### Set exercise
Rewrite the records from the line containing "discounted (75, 948)" through the line containing "appointing (426, 666)", replacing "Junior" with "Senior" and keeping everything else unchanged. Return only those lines.

───

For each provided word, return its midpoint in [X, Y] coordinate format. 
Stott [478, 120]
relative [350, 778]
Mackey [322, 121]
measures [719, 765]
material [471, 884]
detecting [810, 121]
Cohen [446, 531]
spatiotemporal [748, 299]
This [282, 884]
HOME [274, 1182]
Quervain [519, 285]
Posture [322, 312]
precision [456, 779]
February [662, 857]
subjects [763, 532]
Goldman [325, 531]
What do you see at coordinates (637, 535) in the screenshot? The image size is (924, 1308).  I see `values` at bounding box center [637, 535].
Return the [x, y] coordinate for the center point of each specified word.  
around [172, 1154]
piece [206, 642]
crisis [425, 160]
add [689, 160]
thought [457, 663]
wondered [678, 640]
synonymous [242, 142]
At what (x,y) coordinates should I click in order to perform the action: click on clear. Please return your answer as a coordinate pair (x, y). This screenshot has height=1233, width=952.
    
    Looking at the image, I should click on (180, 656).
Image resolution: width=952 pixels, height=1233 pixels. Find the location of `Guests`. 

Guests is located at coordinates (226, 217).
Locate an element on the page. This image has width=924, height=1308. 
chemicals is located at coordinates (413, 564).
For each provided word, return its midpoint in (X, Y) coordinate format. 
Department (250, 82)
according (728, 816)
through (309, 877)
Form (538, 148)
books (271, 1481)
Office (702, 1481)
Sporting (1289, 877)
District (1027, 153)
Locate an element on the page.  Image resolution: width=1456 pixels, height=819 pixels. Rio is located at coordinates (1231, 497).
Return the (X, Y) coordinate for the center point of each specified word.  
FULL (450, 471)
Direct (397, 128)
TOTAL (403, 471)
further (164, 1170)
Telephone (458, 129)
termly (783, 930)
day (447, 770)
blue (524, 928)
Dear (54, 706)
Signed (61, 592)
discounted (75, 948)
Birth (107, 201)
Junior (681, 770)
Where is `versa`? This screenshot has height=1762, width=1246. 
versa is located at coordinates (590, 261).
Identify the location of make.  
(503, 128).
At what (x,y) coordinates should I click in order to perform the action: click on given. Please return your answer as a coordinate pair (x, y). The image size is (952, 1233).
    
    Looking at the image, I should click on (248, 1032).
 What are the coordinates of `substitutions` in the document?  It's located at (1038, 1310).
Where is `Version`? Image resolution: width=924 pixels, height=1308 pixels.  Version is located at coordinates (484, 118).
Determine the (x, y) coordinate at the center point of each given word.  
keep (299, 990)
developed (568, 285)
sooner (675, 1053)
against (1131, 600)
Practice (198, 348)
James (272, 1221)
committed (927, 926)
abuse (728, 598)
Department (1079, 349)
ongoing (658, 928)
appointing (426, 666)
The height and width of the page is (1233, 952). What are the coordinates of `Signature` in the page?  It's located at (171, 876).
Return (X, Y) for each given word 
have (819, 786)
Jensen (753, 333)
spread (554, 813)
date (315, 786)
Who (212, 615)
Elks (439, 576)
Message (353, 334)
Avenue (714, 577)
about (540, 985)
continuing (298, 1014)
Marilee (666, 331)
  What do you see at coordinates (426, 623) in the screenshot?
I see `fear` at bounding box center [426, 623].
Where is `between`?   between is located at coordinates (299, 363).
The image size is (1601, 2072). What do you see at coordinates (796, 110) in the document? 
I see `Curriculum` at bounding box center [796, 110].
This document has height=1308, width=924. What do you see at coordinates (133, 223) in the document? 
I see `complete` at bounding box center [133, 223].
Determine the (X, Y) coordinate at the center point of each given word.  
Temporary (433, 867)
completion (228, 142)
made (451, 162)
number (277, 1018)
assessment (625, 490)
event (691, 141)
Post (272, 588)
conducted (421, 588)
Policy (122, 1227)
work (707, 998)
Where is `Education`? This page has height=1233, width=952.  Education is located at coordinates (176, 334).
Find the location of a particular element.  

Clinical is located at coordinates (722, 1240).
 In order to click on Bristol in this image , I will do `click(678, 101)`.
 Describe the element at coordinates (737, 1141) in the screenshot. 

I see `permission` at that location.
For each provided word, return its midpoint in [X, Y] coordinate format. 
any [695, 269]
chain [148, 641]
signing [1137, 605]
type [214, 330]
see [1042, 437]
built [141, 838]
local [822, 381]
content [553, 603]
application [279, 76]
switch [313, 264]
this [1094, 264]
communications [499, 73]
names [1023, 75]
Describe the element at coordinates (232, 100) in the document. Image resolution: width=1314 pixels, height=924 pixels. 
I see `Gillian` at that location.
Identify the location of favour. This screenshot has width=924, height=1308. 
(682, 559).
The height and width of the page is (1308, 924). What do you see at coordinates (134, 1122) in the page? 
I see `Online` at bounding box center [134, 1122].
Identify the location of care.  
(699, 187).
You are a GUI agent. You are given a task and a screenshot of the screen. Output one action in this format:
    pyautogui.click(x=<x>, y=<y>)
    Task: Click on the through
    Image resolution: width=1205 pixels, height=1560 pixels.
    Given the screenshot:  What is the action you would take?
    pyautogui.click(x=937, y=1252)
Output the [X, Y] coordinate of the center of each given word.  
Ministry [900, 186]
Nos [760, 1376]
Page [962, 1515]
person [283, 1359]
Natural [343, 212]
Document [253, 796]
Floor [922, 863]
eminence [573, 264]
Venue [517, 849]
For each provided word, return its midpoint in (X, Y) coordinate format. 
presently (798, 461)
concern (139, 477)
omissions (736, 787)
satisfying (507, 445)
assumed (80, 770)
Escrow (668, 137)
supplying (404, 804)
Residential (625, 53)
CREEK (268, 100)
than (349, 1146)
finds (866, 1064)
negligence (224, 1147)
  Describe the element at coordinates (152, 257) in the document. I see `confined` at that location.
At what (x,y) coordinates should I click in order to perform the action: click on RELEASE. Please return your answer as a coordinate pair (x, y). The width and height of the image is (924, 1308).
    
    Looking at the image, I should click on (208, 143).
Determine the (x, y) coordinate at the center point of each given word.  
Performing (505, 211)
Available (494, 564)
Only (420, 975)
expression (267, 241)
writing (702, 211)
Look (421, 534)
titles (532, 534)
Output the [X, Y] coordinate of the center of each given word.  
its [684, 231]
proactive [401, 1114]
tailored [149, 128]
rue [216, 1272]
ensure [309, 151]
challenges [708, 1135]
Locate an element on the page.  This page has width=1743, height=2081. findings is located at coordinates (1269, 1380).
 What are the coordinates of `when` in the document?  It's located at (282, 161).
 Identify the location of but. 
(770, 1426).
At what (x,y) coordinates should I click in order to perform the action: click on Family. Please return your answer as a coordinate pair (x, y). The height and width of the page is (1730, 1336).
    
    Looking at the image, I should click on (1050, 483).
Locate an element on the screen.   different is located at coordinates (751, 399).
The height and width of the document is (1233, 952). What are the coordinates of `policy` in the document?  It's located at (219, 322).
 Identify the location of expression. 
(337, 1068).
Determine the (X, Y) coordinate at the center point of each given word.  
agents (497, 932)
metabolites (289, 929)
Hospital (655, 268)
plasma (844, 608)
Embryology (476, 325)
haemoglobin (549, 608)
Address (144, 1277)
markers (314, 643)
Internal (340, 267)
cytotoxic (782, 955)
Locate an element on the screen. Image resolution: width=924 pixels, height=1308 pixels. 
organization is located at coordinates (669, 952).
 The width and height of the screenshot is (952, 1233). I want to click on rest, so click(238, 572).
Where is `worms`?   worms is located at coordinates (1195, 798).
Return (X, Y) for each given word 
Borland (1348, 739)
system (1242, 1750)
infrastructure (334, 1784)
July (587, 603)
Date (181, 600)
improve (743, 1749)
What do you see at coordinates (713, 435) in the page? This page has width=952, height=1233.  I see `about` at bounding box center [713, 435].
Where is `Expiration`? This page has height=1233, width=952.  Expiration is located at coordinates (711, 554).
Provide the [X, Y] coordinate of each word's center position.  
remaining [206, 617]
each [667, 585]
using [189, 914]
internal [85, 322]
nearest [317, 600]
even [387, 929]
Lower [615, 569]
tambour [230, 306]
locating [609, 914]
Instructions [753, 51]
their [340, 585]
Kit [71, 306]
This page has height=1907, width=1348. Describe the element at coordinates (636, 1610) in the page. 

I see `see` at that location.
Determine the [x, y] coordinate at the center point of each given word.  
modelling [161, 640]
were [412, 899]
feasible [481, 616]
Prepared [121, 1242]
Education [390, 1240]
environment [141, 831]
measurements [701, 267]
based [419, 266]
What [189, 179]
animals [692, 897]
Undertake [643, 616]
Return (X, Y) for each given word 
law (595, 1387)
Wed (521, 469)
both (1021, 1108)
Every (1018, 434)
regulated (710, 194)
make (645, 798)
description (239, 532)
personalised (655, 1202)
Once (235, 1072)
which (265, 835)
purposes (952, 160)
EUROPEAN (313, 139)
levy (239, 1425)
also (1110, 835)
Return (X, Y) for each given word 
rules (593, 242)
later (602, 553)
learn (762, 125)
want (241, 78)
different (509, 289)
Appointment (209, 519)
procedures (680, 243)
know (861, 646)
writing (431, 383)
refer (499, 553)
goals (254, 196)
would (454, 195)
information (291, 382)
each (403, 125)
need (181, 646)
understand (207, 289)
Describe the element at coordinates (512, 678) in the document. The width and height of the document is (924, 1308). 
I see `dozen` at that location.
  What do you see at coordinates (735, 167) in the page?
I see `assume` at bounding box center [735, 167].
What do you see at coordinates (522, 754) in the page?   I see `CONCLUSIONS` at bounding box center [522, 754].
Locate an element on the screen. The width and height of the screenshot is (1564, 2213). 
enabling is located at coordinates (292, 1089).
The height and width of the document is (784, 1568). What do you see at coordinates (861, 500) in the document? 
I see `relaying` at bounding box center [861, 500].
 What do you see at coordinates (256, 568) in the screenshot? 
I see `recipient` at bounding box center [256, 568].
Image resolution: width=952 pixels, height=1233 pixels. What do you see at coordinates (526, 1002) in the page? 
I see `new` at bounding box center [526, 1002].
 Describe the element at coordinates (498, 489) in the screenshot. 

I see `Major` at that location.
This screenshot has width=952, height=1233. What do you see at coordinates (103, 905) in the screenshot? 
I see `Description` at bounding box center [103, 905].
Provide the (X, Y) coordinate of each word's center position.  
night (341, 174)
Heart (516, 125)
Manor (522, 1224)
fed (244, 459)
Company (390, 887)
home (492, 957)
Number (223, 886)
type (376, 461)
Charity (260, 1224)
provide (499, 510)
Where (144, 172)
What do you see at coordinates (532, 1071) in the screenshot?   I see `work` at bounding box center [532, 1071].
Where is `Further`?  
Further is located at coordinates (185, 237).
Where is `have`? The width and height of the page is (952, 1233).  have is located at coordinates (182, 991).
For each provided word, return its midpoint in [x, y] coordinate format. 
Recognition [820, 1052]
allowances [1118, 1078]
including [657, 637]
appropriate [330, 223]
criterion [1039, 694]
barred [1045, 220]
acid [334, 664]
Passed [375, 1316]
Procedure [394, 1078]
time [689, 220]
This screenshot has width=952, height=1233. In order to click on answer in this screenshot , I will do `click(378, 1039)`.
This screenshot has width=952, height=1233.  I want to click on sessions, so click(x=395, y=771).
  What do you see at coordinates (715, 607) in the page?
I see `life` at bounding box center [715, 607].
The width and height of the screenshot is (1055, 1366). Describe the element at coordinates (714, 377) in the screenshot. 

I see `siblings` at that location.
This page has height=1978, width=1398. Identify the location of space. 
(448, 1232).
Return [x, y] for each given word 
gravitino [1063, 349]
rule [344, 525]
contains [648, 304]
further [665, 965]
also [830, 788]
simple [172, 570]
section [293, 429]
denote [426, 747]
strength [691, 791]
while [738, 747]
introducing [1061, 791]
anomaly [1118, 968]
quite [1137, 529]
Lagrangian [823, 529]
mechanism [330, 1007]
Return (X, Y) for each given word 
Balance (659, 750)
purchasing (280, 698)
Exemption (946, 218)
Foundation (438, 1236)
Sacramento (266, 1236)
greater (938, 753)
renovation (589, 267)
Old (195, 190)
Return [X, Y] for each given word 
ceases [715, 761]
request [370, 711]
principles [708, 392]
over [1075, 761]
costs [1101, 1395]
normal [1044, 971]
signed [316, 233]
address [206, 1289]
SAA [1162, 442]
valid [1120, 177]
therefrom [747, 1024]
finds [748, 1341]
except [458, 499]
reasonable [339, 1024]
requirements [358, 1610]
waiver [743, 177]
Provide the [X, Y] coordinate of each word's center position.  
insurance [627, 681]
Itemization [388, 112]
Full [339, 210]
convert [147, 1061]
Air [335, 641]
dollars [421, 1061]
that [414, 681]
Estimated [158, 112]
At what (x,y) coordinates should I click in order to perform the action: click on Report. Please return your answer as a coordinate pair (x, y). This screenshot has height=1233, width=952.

───

### Task solution
discounted (75, 948)
Birth (107, 201)
Senior (681, 770)
Where is `versa`? This screenshot has height=1762, width=1246. 
versa is located at coordinates (590, 261).
Identify the location of make.  
(503, 128).
At what (x,y) coordinates should I click in order to perform the action: click on given. Please return your answer as a coordinate pair (x, y). The image size is (952, 1233).
    
    Looking at the image, I should click on (248, 1032).
 What are the coordinates of `substitutions` in the document?  It's located at (1038, 1310).
Where is `Version`? Image resolution: width=924 pixels, height=1308 pixels.  Version is located at coordinates (484, 118).
Determine the (x, y) coordinate at the center point of each given word.  
keep (299, 990)
developed (568, 285)
sooner (675, 1053)
against (1131, 600)
Practice (198, 348)
James (272, 1221)
committed (927, 926)
abuse (728, 598)
Department (1079, 349)
ongoing (658, 928)
appointing (426, 666)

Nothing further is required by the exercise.